Putative protein functions for unannotated, co-expressed genes lying in TCs and LCs were derived from sequence and protein domain homology, and linking the results of these searches to Gene Ontology entries (Methods and Additional file1: Table S5). Most of the 170 non-TAP genes appear to play a role in secondary metabolism (Figures 6 and7), with 42% and 22% associated with metabolic and biosynthetic processes, respectively (Table 2). Hence, most of the co-expressed genes exhibiting positional clustering appear to encode proteins associated with secondary metabolism, indicating that co-regulation of gene clusters is primarily associated with controlling the biosynthesis of mycotoxins or other metabolites.
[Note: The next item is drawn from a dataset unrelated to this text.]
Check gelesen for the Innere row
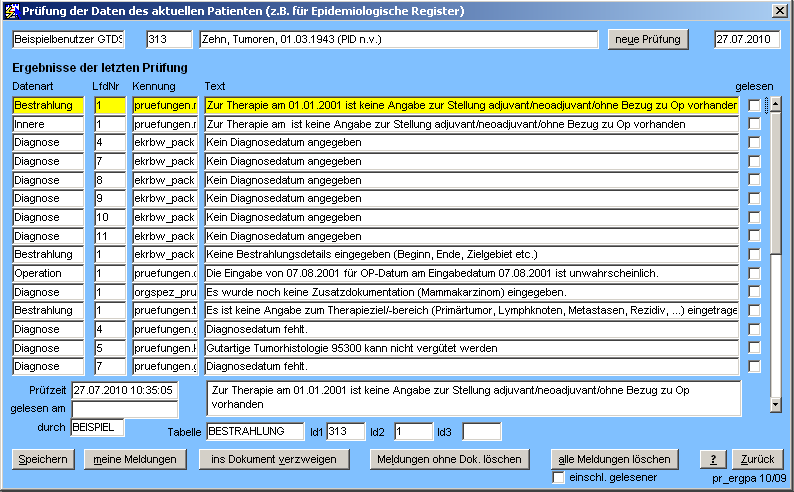This screenshot has width=794, height=492. [755, 124]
Table 2 GO Slim assignments of the 170 non-TAP differentially expressed genes which are present in TCs and LCs (Figures  6 and 7 )
Full size table

Defining global transcriptional regulators

Co-regulation of Pezizomycotina gene clusters encoding components of secondary metabolism pathways is partly coordinated through ‘narrow’- and ‘broad’-domain transcription factors[9], proteins primarily containing either Zn(II)2Cys6 or Cys2His2 amino acid motifs, respectively. In FG1 there is an enrichment of genes expressed that code for proteins containing bZIP, GATA and Cys2His2 DNA-binding domains (DBDs): significantly more Cys2His2-containing genes are expressed than would be expected given the overall proportion of DNA-binding TAPs expressed (Fisher’s exact test, p<0.0005; 55 of the 93 Cys2His2-D-TAPs are detected compared with 227 D-TAPs out of the 536 on the microarray (Figure 3D)). Conversely, a significant depletion in the expression of ‘narrow’-domain Zn(II)2Cys6 transcription factors is observed (Fisher’s exact test, p<10-6; 105 out of the 325 represented on the microarray).
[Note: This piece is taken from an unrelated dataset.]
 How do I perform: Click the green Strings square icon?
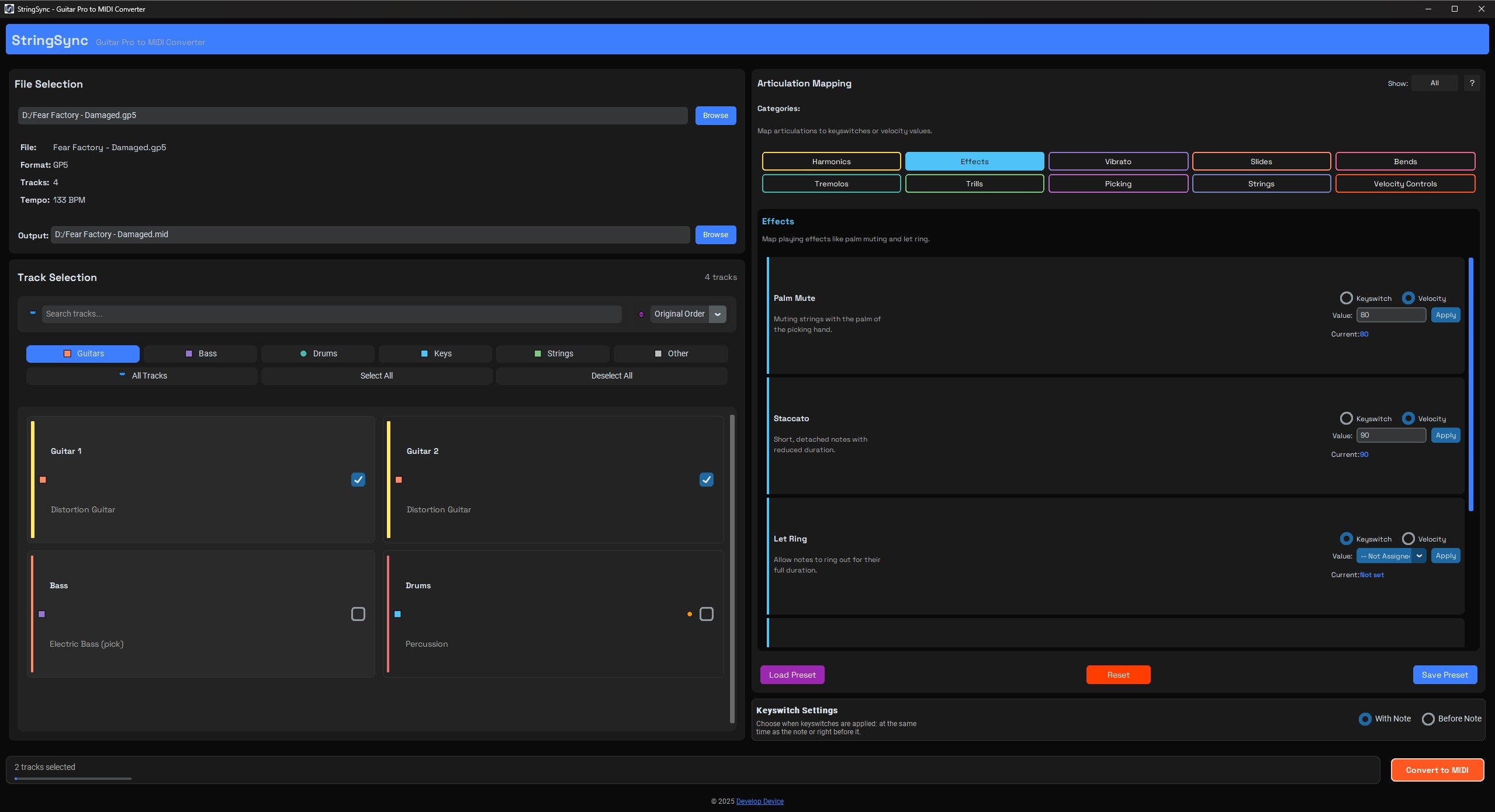click(x=538, y=353)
The identification of genes controlling transcription of the members of co-expression groups was facilitated by Kumar et al.[33]: they reported the presence of 326 DNA-motifs located in upstream promoter regions of F. graminearum genes and conserved in Fusarium genomes. The enrichment of these DNA-motifs was tested in a region 600 bp upstream of the transcriptional start site of the genes in each co-expression group. Of the 326 motifs, 113 were enriched in at least one co-expression group (Additional file1: Table S6). These enriched motifs could act as binding sites for global transcriptional regulators, i.e. transcription factors controlling the expression levels of a significant proportion of co-expressed genes (see Methods). To classify the DNA-binding domains present within these putative transcriptional regulators, S. cerevisiae motifs were searched and significant matches determined. F. graminearum proteins with significant homology to the associated budding yeast DNA-binding proteins were considered as global regulators (Additional file2: Figure S2).

Putative F. graminearum DNA-binding proteins were assigned to 31 enriched motifs (Additional file2: Table S7): two-thirds of these 18 sequences contain either Cys2His2 or helix-loop-helix domains (Table 3). This deviation in the distribution of DNA-binding domains (DBDs) amongst the global regulators from the background distribution of DBDs was found to be highly significant (Figure 8A; p < 0.001, Fisher’s exact test). D-TAP-encoding genes present in co-expression groups and containing motifs potentially bound by global regulators in the upstream promoter region (‘second-tier regulators’) show different DBD-distributions from these top-tier (global) regulators. These second-tier regulators identified in FG2 and FG6 have similar DBD-distributions to all D-TAPs in the genome. In contrast, those in the FG1 infection experiment predominantly contain Cys2His2 and bZIP domains.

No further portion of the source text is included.